You’re right, Craig. On Tuesday, many Americans (thought not the majority) voted against political correctness.

At first, it felt like:

  • A vote against upholding any kind of social standards against bigotry and sexism.
  • A vote against the menacing spectre of equality.
  • A vote against the basic idea that we should treat people with respect and decency.

Oh, and:

  • A vote for the right to make racist slurs without consequence.
  • A vote for the right to say gross things about women’s bodies without shame.
  • A vote for the right to say whatever the damn hell you like, even if it’s out of step with the progress we’re making.

Political correctness was fired. It was fired in the primaries. Then it was deported, raped and marginalised in the presidential race.

It’s hard to say there’s a shred of enforceable political correctness left in this country now, after a man who made the statements that Donald Trump has was elected leader. People now feel free to scream racist, misogynistic, homophobic and xenophobic slurs at minorities on the streets.

But don’t celebrate too hard Craig; we’re going to build PC back and it’s going to be huge.

Though while we rebuild, perhaps we ought to reconsider the way we use it.

It may be fair to say we took political correctness too far. That we used it to avoid what we understandably didn’t want to hear. That this result only came as a shock to us because political correctness stopped the angry, disenfranchised 48% from telling us how they were feeling about change.

It worked too well- PC became a silencer, rather than a conversation starter. While the deplorables ignored it, it was potent enough to shame all those who had any shame- whose views might have been changeable- into silence. And those silenced used their vote to say what they weren’t allowed to say aloud.

So I’m voting against bringing back the same political correctness the US just voted out, the one that has sometimes shamed me out of questioning things that made me uncomfortable.
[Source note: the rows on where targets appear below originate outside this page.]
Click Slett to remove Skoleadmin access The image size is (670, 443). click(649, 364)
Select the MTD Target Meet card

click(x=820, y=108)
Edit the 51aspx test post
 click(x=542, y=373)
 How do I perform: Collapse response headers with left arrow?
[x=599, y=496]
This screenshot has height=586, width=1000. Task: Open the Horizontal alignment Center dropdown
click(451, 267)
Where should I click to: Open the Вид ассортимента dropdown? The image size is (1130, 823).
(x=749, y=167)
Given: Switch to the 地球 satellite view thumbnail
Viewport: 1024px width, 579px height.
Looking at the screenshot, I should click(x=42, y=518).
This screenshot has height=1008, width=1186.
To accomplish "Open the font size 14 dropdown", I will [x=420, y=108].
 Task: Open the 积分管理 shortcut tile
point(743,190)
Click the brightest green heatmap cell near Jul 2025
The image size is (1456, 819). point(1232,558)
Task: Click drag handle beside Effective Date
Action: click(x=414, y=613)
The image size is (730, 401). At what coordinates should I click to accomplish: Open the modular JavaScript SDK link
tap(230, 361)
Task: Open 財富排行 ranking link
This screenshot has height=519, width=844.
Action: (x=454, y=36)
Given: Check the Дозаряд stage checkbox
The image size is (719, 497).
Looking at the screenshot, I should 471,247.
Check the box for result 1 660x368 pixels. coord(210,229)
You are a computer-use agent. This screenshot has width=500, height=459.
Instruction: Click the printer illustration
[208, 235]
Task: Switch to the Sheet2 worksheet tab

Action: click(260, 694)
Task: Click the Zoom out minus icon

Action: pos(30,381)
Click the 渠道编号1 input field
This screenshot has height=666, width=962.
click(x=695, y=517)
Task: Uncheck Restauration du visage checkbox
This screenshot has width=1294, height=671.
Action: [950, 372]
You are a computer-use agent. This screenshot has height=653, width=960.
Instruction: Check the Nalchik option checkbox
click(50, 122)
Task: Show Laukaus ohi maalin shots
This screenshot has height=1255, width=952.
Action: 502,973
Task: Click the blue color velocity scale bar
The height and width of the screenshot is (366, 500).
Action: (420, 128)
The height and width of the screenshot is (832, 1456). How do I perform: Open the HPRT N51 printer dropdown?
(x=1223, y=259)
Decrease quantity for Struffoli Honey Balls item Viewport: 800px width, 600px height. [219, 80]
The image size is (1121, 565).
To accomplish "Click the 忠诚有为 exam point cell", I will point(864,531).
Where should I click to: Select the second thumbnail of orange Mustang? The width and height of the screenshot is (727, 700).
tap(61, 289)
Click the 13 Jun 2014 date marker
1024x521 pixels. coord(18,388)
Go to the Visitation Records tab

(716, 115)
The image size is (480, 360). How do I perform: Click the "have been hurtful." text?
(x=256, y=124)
I’m voting to bring back empathy and open dialogue. I’m voting for patience for people as they catch up to where the educated elite has powered ahead to; for not shaming those who lag behind, but teaching them. Some of them are clearly still 50 years behind- how could they catch up without our help?

I’m voting for political correcting, not political correctness.

I hope I have your support in the upcoming election that is humanity.